John Paul II's biographer, George Weigel, told National Review Online that "it's clear that the Holy See and the pope were not living the abuse crisis in 'real time' with the church in the United States."
But he said John Paul did eventually move to reform seminaries to try to ensure an end to the molestation cases of earlier years that first came to light under his papacy.
Michael Anthony Novak, assistant professor of theology at Saint Leo University in Saint Leo, Fla., says that the two popes are arguably the most notable leaders of the church in the 20th century. In the case of John, he pointed out that there was great promise in modern thought and encouraged bishops to speak their minds about it and thus loosened the centralizing tendencies of the Vatican's bureaucracy.
"This sparked a wave of re-energized engagement by the church with the rest of the world, which has continued to this day," Novak said.
There are those who say the church is ill-served by making popes into saints — a relatively new phenomenon — given that saints are church figures held up as examples of the way Christians should try to live their lives.

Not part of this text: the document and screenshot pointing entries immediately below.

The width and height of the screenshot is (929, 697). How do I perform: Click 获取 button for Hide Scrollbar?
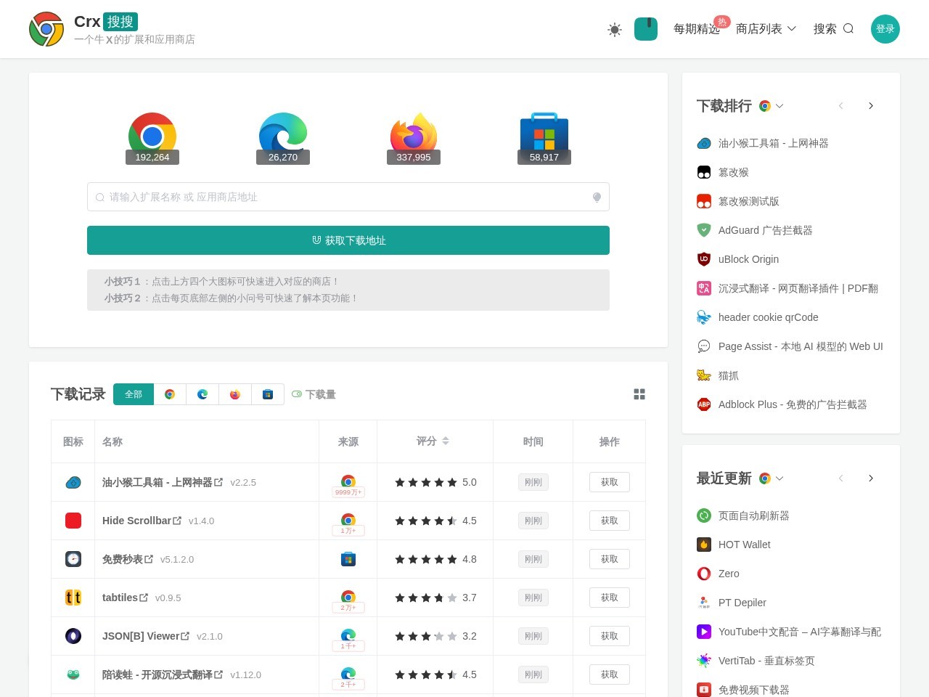pyautogui.click(x=609, y=521)
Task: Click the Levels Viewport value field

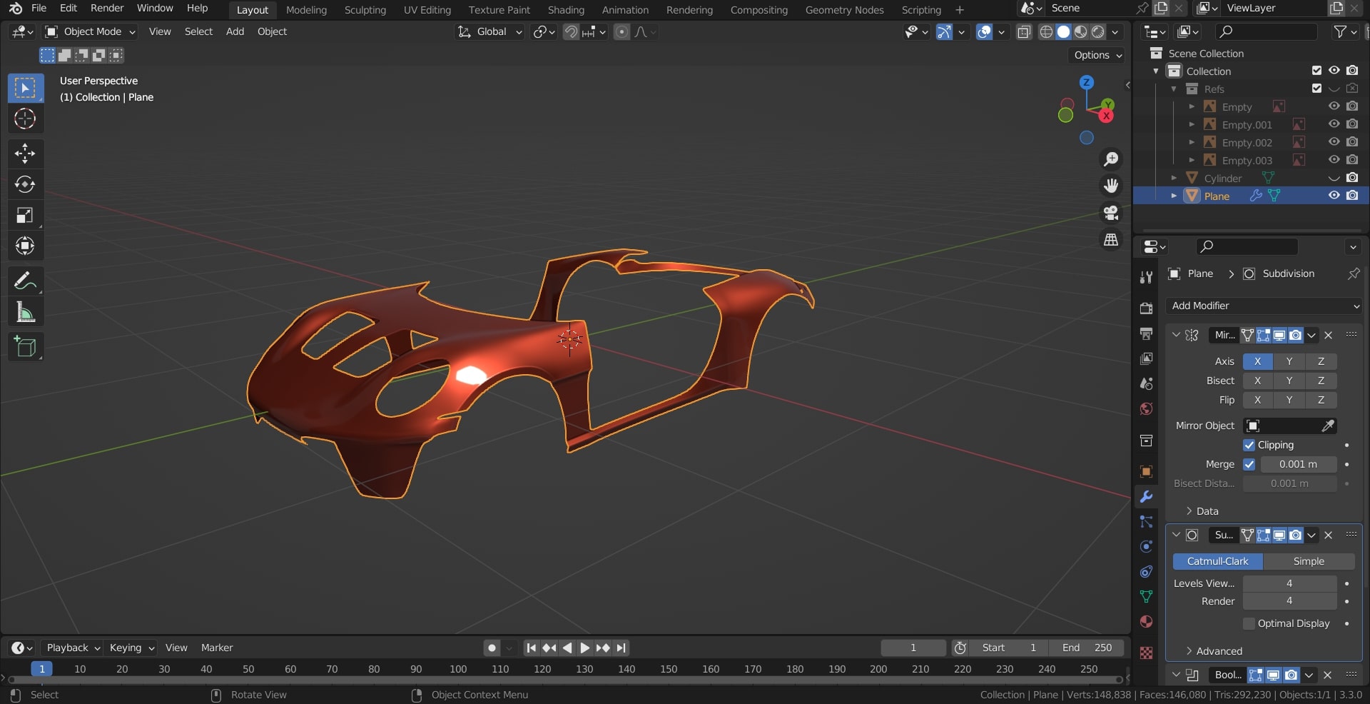Action: (1289, 583)
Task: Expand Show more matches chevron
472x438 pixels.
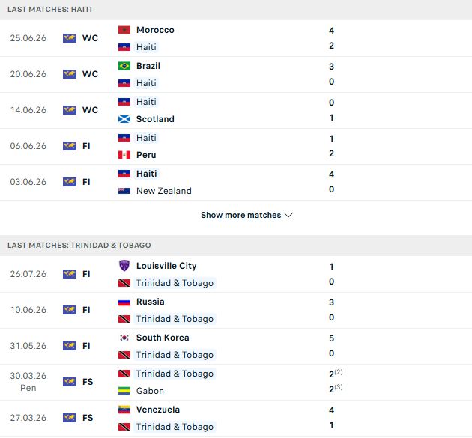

"Saints are supposed to be models of sanctity for Christians to imitate, but who can a pope be a model for except for another pope?" asked the Rev. Thomas Reese of the National Catholic Reporter.
But the faithful see the event as a landmark moment for the church.
"It will be a wonderful moment to focus on what brings Christians together," said Angela Conti, 71, a church volunteer in Rome. "With The Good Pope (John XXIII's nickname), John Paul and Francis all in the spotlight, it will bring many people to tears."
Carmelo Orlando, 55, a limousine driver, agreed: "I am not the only one who expects to remember this day for the rest of his life."
Joining them in the crowd will be as many as 50 heads of state or government and official national delegations from more than 100 countries, plus as many as 150 cardinals, 1,000 bishops and delegations from several dozen non-Catholic faiths. The U.S. delegation will be led by presidential adviser John Podesta.
"It's an event of global significance that will draw attention to Rome, and we have to be sure it goes off with no problems," said Rome mayor Ignazio Marino, who announced massive increases in the number of on-duty police and extra public transport.
Police said security for the event would be especially tight given Francis' penchant for breaking with protocol and unexpectedly mixing with large crowds.